What is expected - Write out word for word the lines from the one holding "Given: Open Microsoft Store from the taskbar" through the end of the data, and only those lines. Pictures stay out.

Data supplied -

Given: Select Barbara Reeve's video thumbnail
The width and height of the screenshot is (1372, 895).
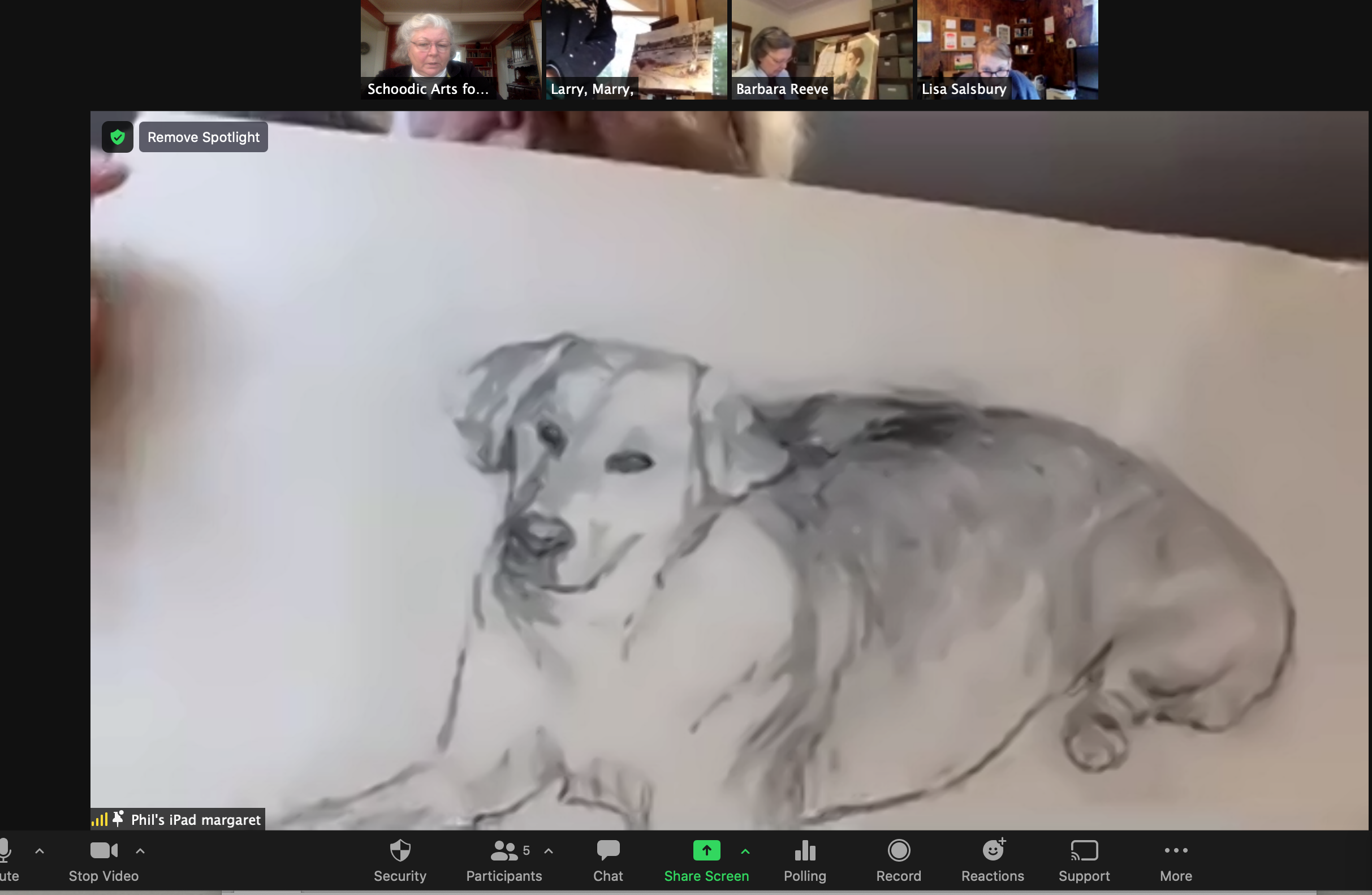Looking at the screenshot, I should tap(823, 49).
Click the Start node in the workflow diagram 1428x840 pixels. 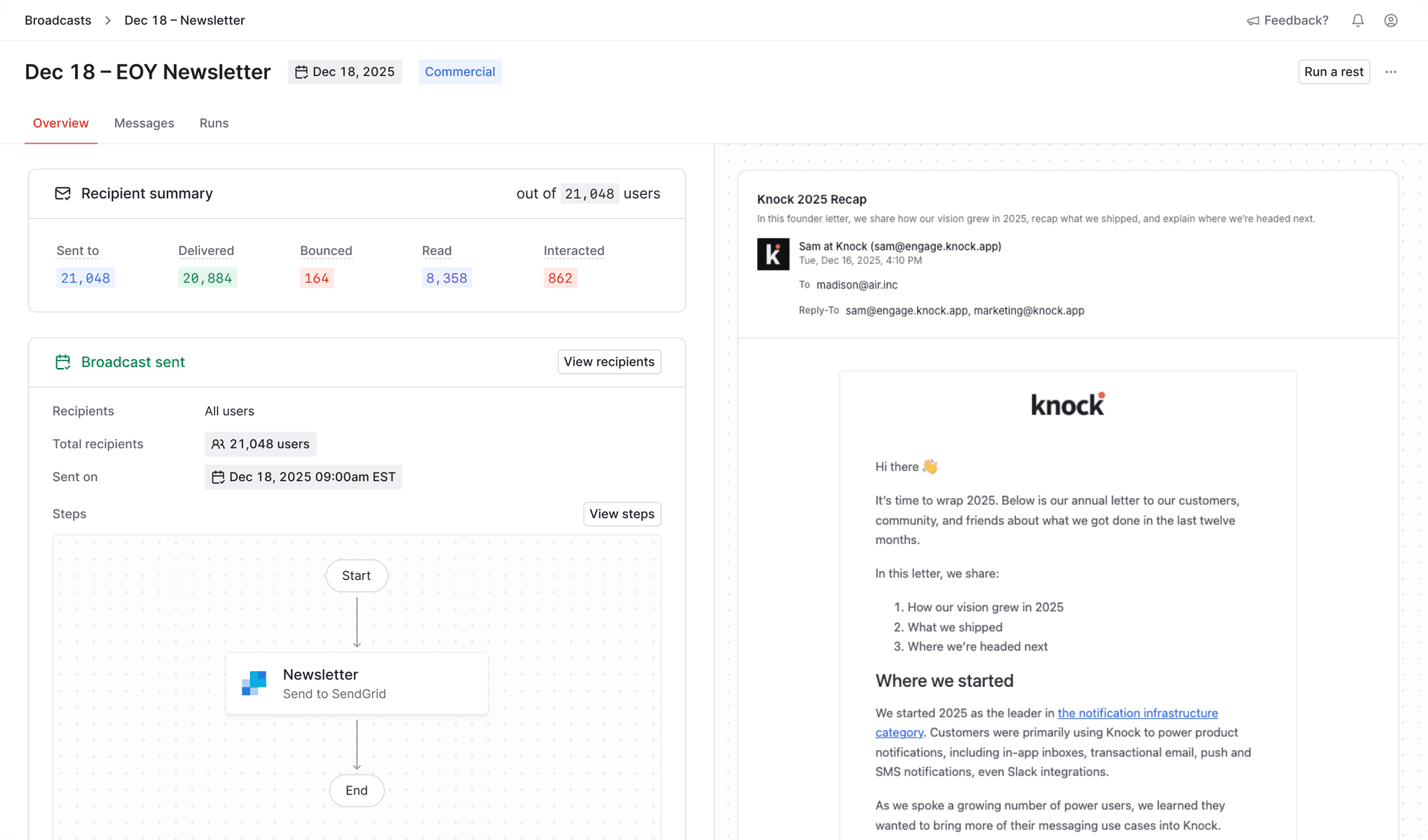(x=356, y=575)
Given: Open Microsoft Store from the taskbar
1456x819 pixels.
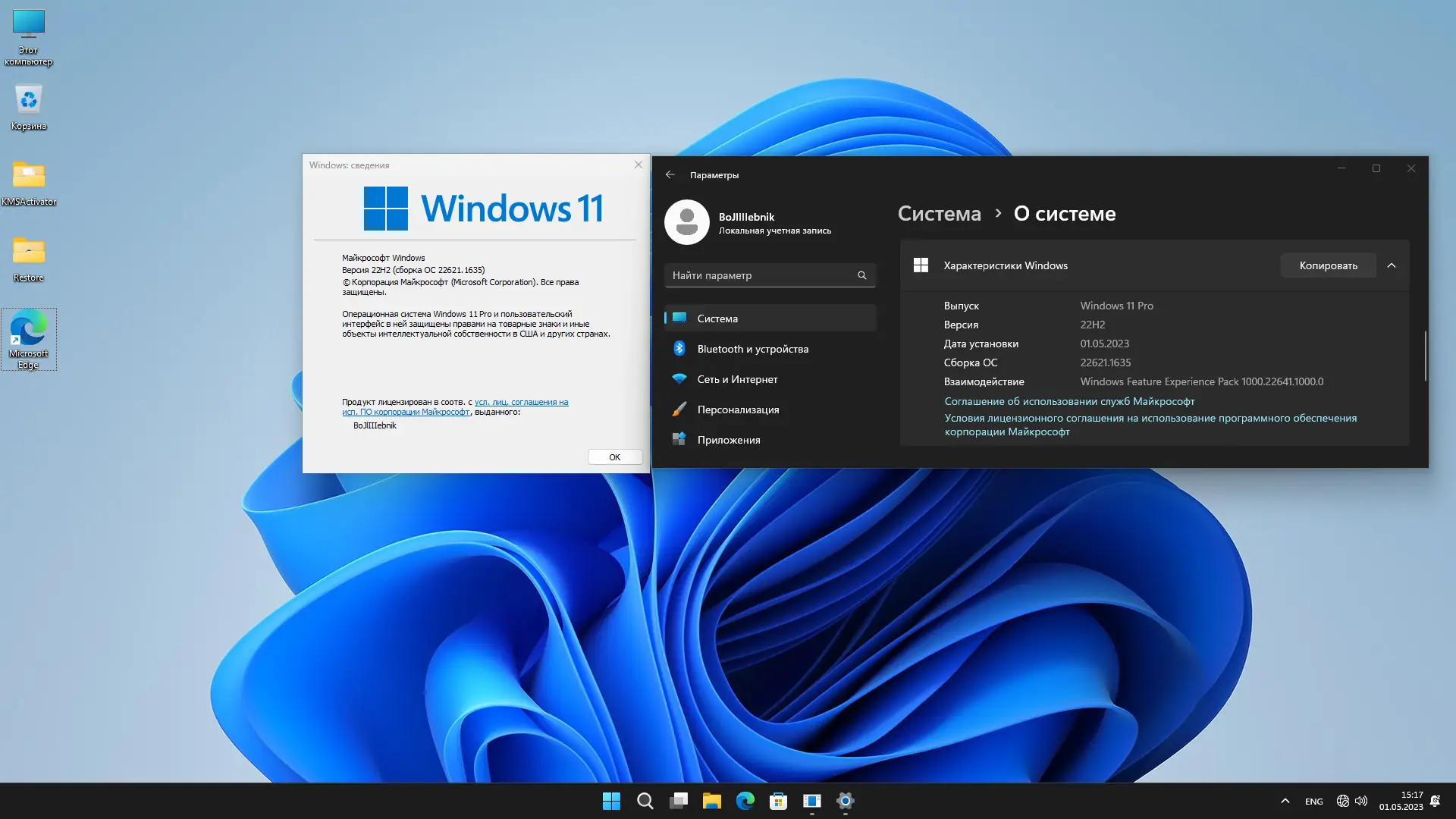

Your response -
Given: Open Microsoft Store from the taskbar
1456x819 pixels.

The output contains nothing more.